Slight problem: none of the wet-and-dive girls had shown up.
Or maybe they had only to find the producer had given all his money to us. Whatever the truth, we were the ones stuck in a big, echoing cargo bay with a couple dozen drunks getting drunker and rowdier by the musical measure.
“They’re gonna start throwing things any minute,” Fezzik said from behind the raised bandstand. “Stay with the equipment and keep playing. No matter what, don’t get off stage.”
Good advice, but hardly necessary. We’d already had the delightful experience of playing behind chicken wire in one particularly wild-west venue where the crowd was known for pitching cans and bottles (and each other) at the musicians. (The Blues Brothers didn’t make anything up; it just showed what already was.)
In the end, the producer had to talk his girlfriend into letting a succession of men eat her out while others took Polaroids of their conquest. Somebody got a bit too handy… or tonguey, I suppose… bring things to an abrupt end after some screaming, a few flying fists and “oomph!” head butts, and the sobering sound of bottles smashing against a table.
We kept playing until the crowd disbursed, at which point the producer demanded Fezzik return some of our money because we hadn’t “played through to the contracted end time.” Yeah, right.

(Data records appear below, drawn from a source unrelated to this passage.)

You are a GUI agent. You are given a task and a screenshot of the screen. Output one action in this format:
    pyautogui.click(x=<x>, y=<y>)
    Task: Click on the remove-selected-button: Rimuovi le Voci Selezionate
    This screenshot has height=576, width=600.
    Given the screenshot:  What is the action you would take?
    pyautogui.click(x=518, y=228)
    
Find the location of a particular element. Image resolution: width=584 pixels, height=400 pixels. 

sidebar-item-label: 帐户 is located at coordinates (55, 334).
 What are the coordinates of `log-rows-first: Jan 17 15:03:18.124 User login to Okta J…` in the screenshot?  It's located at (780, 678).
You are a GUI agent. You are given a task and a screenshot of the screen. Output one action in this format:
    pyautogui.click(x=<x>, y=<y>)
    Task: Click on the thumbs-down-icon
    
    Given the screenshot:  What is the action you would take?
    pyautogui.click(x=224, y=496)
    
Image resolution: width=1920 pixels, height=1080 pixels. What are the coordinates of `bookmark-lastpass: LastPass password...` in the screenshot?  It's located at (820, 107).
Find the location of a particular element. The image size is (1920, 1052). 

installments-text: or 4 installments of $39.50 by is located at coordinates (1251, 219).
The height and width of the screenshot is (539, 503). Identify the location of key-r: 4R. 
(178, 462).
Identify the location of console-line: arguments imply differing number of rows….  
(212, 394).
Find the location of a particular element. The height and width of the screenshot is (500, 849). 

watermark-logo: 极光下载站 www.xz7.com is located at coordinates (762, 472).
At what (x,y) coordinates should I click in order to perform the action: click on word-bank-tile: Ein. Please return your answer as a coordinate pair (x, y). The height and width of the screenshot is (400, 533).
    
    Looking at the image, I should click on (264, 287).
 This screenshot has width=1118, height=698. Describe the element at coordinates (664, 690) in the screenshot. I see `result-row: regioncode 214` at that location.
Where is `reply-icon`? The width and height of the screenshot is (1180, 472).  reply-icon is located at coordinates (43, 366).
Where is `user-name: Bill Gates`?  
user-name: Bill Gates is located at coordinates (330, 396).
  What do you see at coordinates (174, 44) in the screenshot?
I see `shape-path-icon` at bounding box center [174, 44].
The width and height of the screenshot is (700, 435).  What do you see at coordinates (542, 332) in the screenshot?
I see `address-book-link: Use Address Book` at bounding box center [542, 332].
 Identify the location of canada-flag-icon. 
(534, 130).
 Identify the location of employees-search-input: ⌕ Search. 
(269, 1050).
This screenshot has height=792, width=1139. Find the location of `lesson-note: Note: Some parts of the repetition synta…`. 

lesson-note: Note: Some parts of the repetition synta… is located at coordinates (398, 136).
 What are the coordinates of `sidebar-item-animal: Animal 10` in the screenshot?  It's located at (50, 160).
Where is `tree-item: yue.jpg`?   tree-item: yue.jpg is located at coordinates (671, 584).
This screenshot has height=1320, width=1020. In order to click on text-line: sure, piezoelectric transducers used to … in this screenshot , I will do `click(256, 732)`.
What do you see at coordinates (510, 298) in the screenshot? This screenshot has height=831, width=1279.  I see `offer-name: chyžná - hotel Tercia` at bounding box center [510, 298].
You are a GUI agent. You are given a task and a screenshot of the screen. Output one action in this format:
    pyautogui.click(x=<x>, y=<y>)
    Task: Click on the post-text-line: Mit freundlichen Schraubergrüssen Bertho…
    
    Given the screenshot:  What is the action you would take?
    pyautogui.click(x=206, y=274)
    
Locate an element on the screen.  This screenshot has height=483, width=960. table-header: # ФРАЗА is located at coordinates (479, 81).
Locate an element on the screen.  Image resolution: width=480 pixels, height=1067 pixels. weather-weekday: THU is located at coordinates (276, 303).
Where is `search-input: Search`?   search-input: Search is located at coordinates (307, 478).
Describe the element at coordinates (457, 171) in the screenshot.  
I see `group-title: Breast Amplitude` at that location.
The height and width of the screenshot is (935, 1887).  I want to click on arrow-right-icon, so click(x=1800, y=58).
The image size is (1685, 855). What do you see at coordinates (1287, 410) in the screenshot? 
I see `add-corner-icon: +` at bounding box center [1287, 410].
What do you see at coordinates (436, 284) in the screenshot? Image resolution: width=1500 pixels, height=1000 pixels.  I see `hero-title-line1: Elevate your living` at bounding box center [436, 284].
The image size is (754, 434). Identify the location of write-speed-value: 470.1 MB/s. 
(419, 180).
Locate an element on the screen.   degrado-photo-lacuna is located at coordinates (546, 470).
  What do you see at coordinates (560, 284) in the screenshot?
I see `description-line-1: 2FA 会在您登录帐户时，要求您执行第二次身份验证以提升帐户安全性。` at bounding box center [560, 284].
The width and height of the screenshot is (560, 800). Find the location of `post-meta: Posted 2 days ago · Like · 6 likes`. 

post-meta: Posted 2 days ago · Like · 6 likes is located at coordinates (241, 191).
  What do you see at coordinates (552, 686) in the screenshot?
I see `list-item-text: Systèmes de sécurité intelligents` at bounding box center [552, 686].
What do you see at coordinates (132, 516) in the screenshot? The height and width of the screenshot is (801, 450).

Needless to say, there was never a follow-up “Second Annual.”
We worked with/through Fezzik until Baby was old enough to climb him, which they both loved. He was her very first boyfriend, a ready-to-hand uncle who outshone all her biological ones. I doubt she ever forgave me when his and my relationship blew up a few decades later.
Meanwhile, Tom started sitting in with various groups, attracting the kind of attention he quite rightly deserved from the musical community. None of us are just one thing, and we all have a golden something(s) to show the world. One of his was the ability to make anyone on his stage sound good. Anyone. So when a slimy, misogynistic, there-but-for-the-grace-of-not-being-that-good piece of shit threw his drumsticks into the mix, it ended our act and replaced Tom’s previous supplier all in one swell foop.
Yeah, it was inevitable; no, I didn’t take it well. Enter life stage number three, post-puppet-master, post-music/comedy career—a story for another chapter.